Wu Debra, Zhao Zongmin, Kim Jayoung, Razmi Amaya, Wang Lily Li-Wen, Kapate Neha, Gao Yongsheng, Peng Kevin, Ukidve Anvay, Mitragotri Samir
John A. Paulson School of Engineering and Applied Sciences Harvard University Cambridge Massachusetts USA.
Wyss Institute of Biologically Inspired Engineering Harvard University Boston Massachusetts USA.
Bioeng Transl Med. 2020 Sep 16;6(1):e10188. doi: 10.1002/btm2.10188. eCollection 2021 Jan.
Cancer therapy is increasingly shifting toward targeting the tumor immune microenvironment and influencing populations of tumor infiltrating lymphocytes. Breast cancer presents a unique challenge as tumors of the triple-negative breast cancer subtype employ a multitude of immunosilencing mechanisms that promote immune evasion and rapid growth. Treatment of breast cancer with chemotherapeutics has been shown to induce underlying immunostimulatory responses that can be further amplified with the addition of immune-modulating agents. Here, we investigate the effects of combining doxorubicin (DOX) and gemcitabine (GEM), two commonly used chemotherapeutics, with monophosphoryl lipid A (MPLA), a clinically used TLR4 adjuvant derived from liposaccharides. MPLA was incorporated into the lipid bilayer of liposomes loaded with a 1:1 molar ratio of DOX and GEM to create an intravenously administered treatment. In vivo studies indicated excellent efficacy of both GEM-DOX liposomes and GEM-DOX-MPLA liposomes against 4T1 tumors. In vitro and in vivo results showed increased dendritic cell expression of CD86 in the presence of liposomes containing chemotherapeutics and MPLA. Despite this, a tumor rechallenge study indicated little effect on tumor growth upon rechallenge, indicating the lack of a long-term immune response. GEM/DOX/MPLA-L displayed remarkable control of the primary tumor growth and can be further explored for the treatment of triple-negative breast cancer with other forms of immunotherapy.

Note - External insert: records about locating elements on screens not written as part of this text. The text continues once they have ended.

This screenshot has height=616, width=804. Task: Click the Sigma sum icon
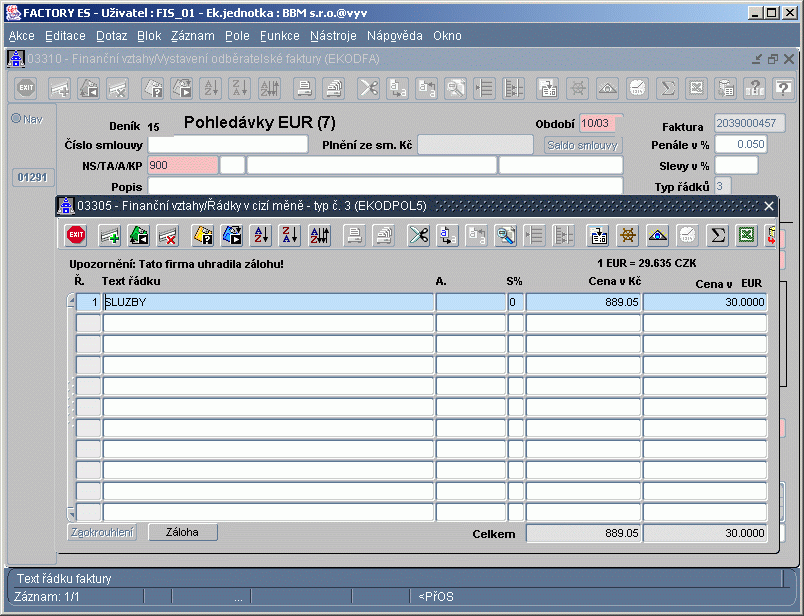pyautogui.click(x=717, y=236)
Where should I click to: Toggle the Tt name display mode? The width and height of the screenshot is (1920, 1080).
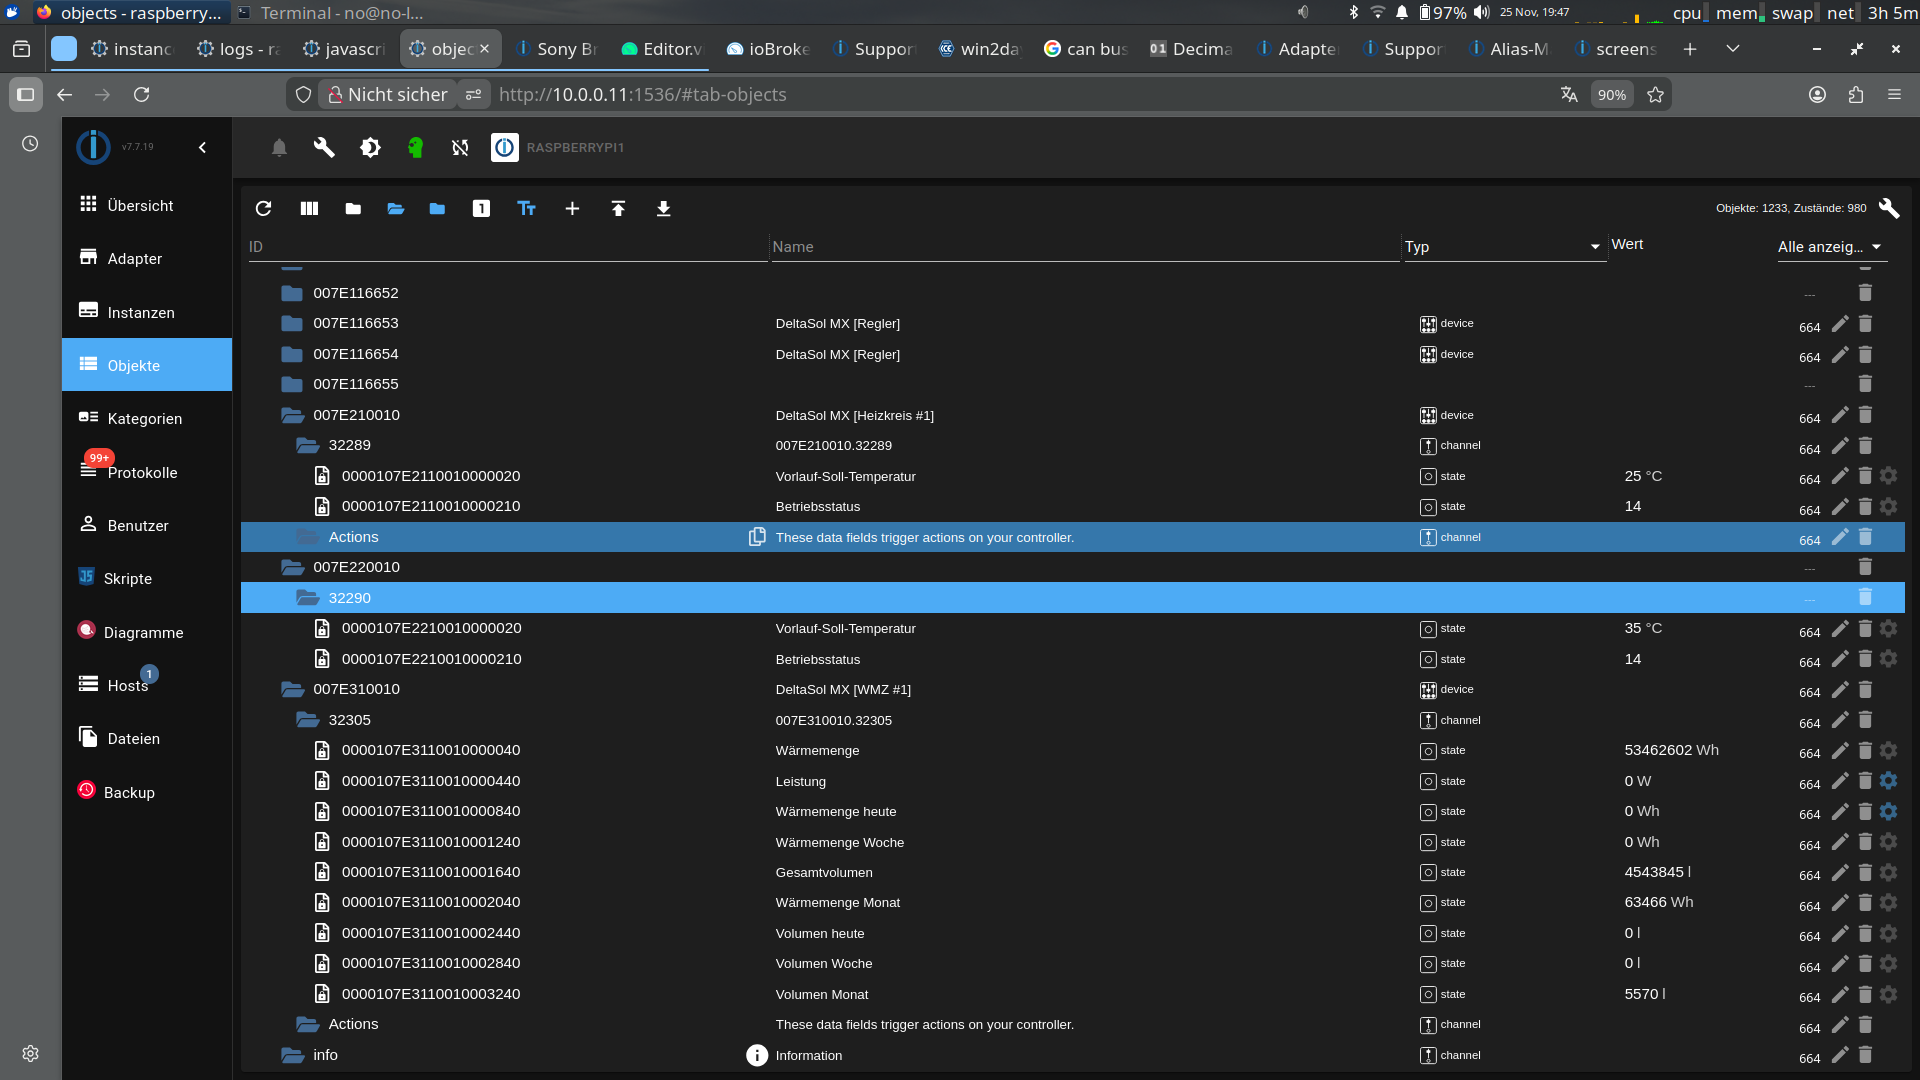tap(526, 208)
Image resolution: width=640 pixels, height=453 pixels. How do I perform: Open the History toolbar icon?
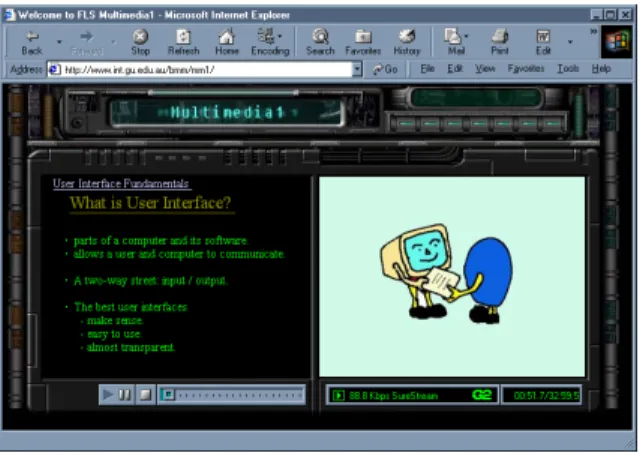pos(407,36)
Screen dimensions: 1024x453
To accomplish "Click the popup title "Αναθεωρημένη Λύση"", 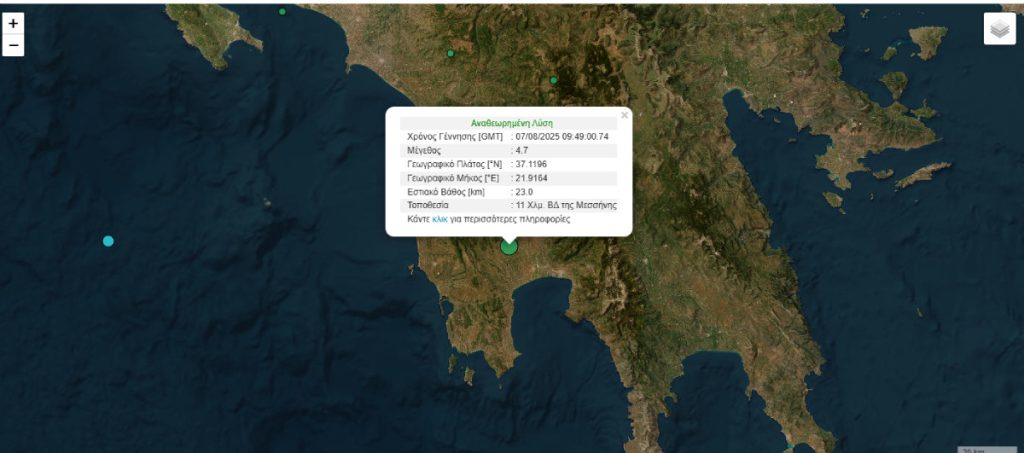I will point(511,123).
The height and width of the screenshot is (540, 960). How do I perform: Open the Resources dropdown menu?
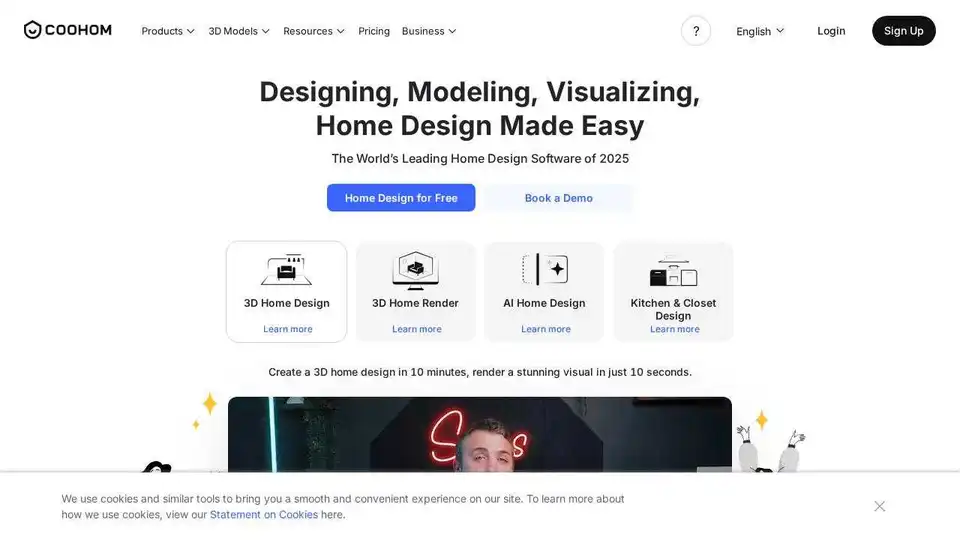[x=314, y=31]
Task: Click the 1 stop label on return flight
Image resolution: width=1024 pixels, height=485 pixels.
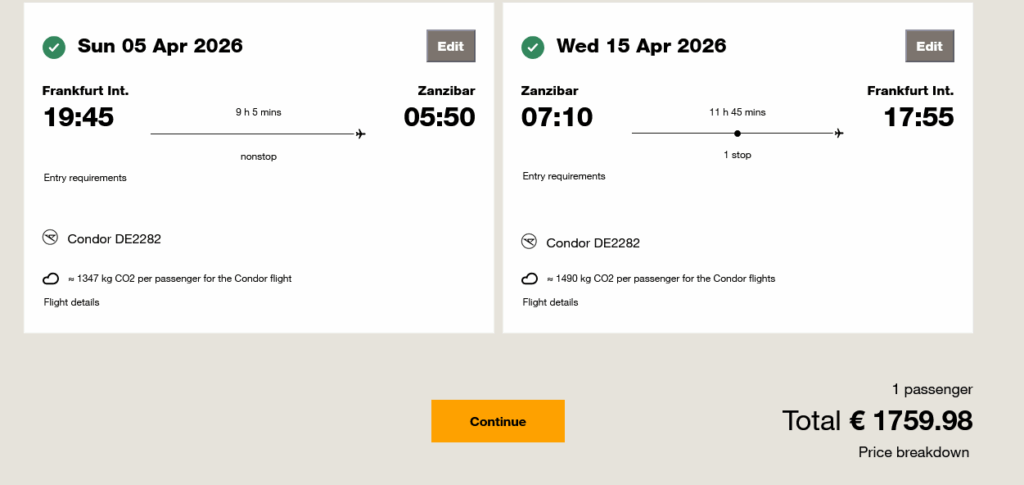Action: click(737, 155)
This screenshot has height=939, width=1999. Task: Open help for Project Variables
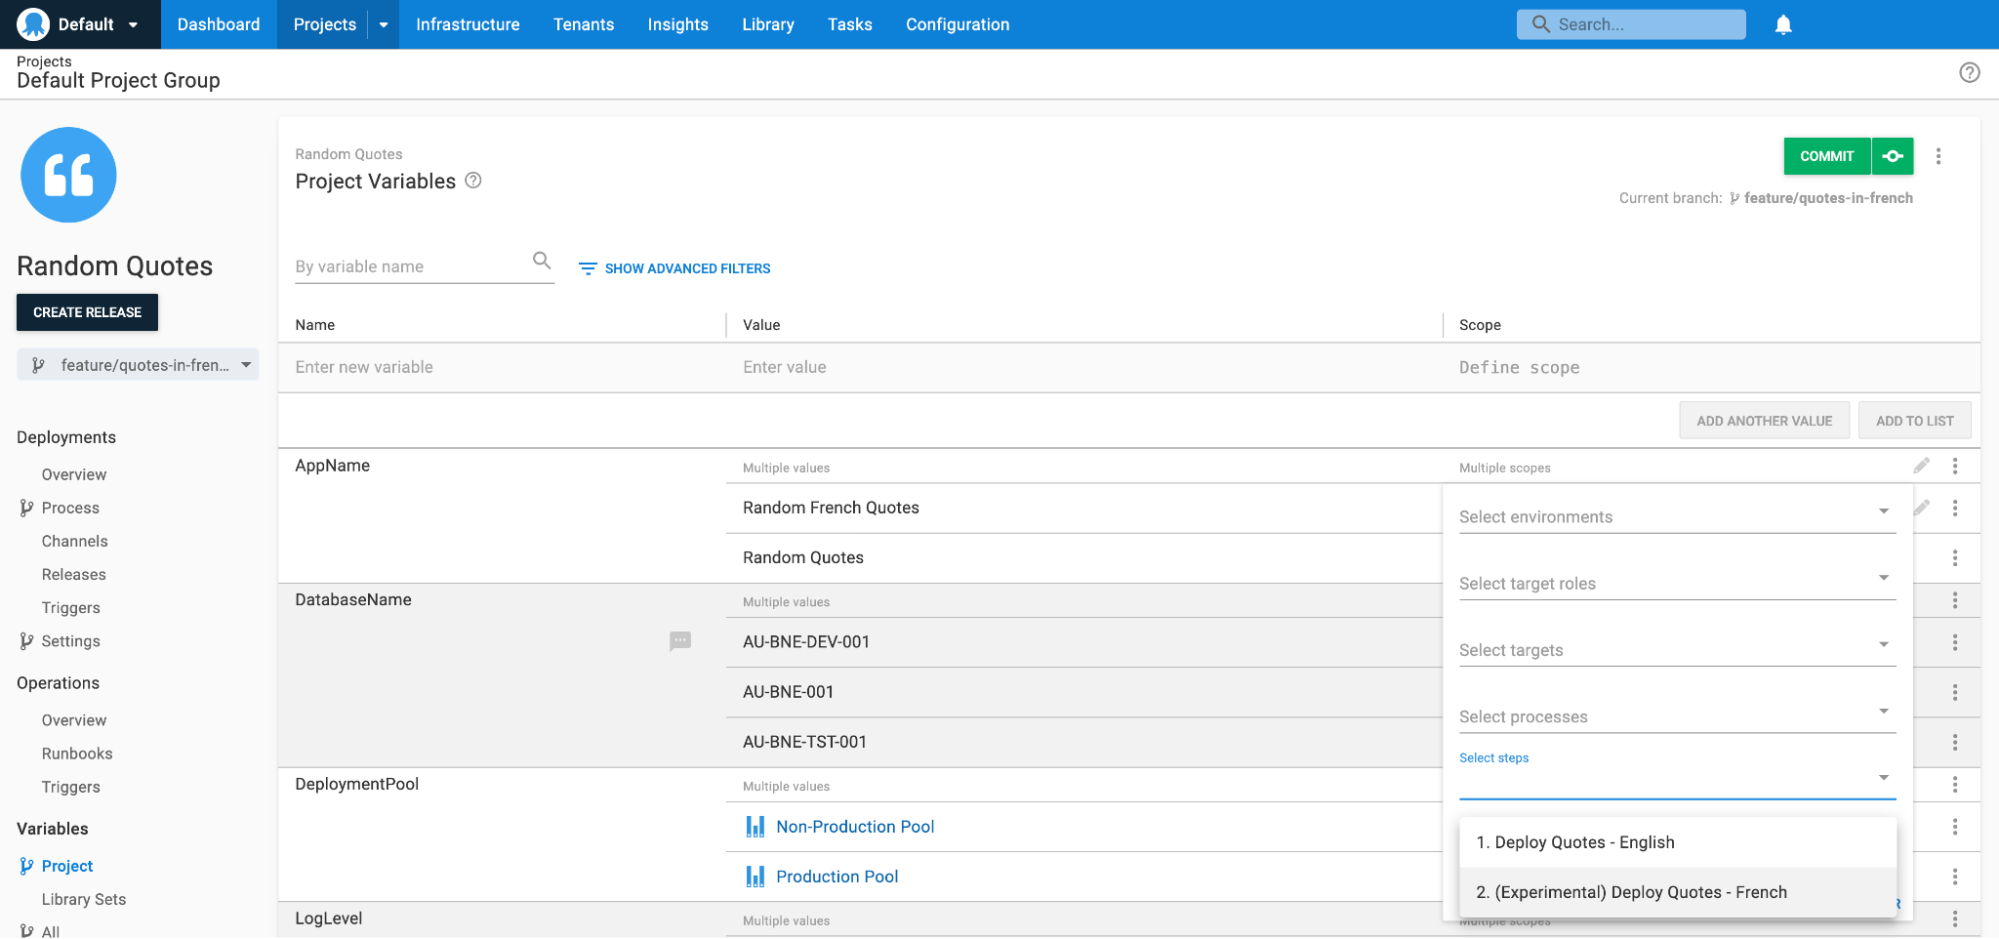473,181
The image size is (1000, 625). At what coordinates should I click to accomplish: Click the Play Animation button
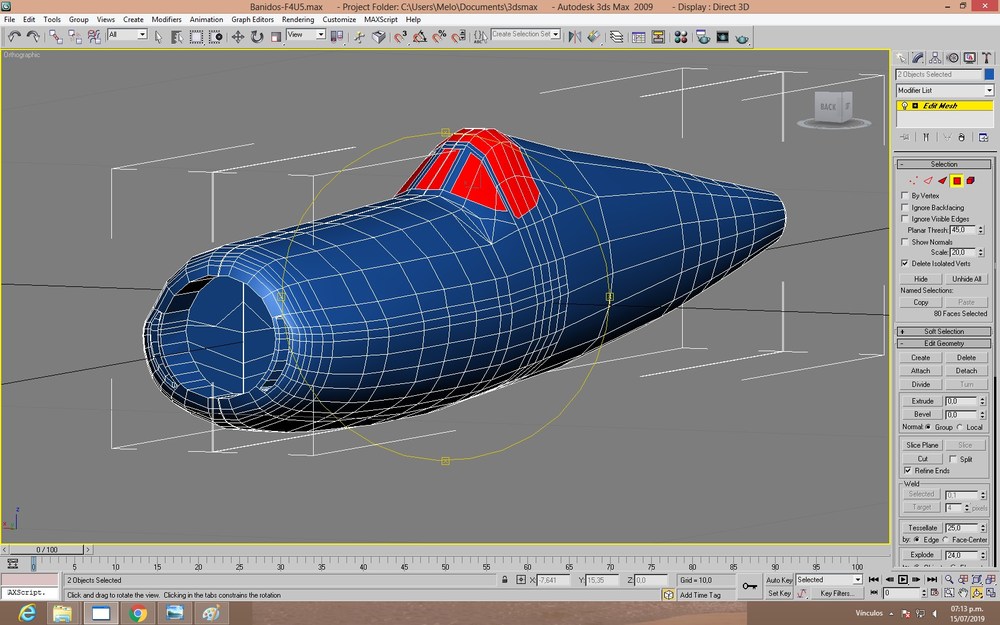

癌症治疗正越来越多地转向靶向肿瘤免疫微环境并影响肿瘤浸润淋巴细胞群体。乳腺癌带来了独特的挑战,因为三阴性乳腺癌亚型的肿瘤采用多种免疫沉默机制来促进免疫逃逸和快速生长。已证明用化疗药物治疗乳腺癌可诱导潜在的免疫刺激反应,添加免疫调节剂可进一步增强这种反应。在此,我们研究了将两种常用化疗药物阿霉素(DOX)和吉西他滨(GEM)与单磷酰脂质A(MPLA)(一种源自脂多糖的临床使用的TLR4佐剂)联合使用的效果。将MPLA掺入载有摩尔比为1:1的DOX和GEM的脂质体脂质双层中,制成静脉给药治疗方案。体内研究表明,GEM-DOX脂质体和GEM-DOX-MPLA脂质体对4T1肿瘤均具有出色的疗效。体外和体内结果显示,在含有化疗药物和MPLA的脂质体存在下,树突状细胞CD86的表达增加。尽管如此,一项肿瘤再激发研究表明,再激发时对肿瘤生长几乎没有影响,这表明缺乏长期免疫反应。GEM/DOX/MPLA-L对原发性肿瘤生长显示出显著的控制作用,可进一步探索与其他形式的免疫疗法联合用于治疗三阴性乳腺癌。